O tempo é um aspecto relevante no roteiro. Ao mesmo tempo que ele fica suspenso em silêncios e relógios marcam a passagem das horas, a Senhora Beckett é uma personagem atemporal. Mesmo assim (ou justamente por isso), Antunes acredita que o espetáculo dialoga com o Brasil contemporâneo.
"A alegoria de um jantar, a criação de um rito de convívio que se instaura, provoca na relação da personagem e seus convidados momento de encontro, com todos os riscos que tal acontecimento gera. Hoje, no País - e quem sabe estendamos ao mundo -, criamos sob a égide do medo à arte. Por sua capacidade de revelar as relações humanas em sociedade, estimular o pensamento e a reflexão", pondera o diretor, lembrando que, em tempos de "discriminação do outro, da diversidade, do considerado estranho", uma personagem convida estranhos para um jantar. E eles aceitam o convite. "Esse é o público que me interessa. Capaz de espelhar-se por uma obra artística sem medo. De viver e proceder à imersão em uma experiência."
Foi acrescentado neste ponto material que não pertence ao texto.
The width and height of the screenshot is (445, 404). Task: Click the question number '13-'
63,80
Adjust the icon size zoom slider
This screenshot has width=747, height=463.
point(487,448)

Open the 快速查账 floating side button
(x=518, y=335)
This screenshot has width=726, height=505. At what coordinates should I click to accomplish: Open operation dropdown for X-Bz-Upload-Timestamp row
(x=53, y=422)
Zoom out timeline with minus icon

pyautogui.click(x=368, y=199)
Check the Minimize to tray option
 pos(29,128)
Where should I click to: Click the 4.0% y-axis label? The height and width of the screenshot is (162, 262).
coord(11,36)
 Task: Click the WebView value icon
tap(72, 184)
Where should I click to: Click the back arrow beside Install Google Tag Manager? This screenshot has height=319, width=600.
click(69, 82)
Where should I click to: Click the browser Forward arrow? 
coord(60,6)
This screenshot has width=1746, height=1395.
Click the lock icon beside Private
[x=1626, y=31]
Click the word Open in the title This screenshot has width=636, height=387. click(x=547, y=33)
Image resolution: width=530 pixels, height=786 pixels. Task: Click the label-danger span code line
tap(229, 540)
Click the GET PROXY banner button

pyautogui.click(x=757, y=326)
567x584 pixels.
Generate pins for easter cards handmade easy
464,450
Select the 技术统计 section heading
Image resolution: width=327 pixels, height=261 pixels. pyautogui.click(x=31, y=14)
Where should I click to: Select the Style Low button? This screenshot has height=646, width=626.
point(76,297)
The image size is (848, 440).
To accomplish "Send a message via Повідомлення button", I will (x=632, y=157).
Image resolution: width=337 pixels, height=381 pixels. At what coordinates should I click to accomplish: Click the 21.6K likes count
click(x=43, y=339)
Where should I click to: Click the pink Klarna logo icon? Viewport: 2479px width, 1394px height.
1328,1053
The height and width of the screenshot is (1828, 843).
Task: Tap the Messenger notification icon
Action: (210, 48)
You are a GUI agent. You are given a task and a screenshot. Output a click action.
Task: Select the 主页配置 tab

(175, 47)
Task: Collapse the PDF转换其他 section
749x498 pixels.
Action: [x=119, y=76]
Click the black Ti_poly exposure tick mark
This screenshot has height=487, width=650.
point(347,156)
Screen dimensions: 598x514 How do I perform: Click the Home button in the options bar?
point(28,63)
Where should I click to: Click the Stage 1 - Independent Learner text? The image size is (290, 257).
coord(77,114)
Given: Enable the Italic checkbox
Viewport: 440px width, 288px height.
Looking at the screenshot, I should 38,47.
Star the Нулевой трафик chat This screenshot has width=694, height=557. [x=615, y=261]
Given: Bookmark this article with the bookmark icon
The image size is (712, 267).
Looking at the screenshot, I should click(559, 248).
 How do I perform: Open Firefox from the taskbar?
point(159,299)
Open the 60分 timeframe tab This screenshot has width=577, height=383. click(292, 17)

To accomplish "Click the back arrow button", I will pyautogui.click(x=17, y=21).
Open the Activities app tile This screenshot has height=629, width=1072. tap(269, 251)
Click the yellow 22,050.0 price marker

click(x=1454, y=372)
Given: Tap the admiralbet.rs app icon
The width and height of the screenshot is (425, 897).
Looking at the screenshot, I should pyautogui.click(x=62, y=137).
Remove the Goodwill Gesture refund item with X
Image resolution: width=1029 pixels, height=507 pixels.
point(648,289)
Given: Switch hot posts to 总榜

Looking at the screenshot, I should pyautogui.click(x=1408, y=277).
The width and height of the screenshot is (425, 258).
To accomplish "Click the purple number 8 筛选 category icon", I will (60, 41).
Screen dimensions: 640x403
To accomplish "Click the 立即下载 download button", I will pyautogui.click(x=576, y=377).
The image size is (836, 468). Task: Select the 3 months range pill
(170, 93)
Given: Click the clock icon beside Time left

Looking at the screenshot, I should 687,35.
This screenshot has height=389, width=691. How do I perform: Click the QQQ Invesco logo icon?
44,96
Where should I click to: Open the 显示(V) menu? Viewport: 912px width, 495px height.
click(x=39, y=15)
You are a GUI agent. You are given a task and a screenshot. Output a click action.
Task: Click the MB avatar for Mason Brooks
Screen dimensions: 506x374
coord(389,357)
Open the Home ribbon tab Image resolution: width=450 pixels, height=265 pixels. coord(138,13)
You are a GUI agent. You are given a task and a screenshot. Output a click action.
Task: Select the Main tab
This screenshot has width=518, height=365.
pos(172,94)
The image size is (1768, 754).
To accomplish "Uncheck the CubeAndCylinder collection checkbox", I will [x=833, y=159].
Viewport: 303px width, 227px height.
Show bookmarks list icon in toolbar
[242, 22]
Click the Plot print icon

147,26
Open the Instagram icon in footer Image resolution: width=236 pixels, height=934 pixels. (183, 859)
Depois da estreia, O jantar com a Senhora Beckett segue em cartaz até domingo. Na próxima semana, as sessões ocorrem de quarta-feira a sábado. Além de Decio Antunes e Naiara Harry, a equipe de criação tem Daniel Lion, nos figurinos; Guto Greca, no desenho de luz; Gustavo e Ricardo Pavão, na criação sonora; e Juliane Senna, na maquiagem. O espetáculo conta com os benefícios da Lei Rouanet e patrocínio do Banrisul Vero.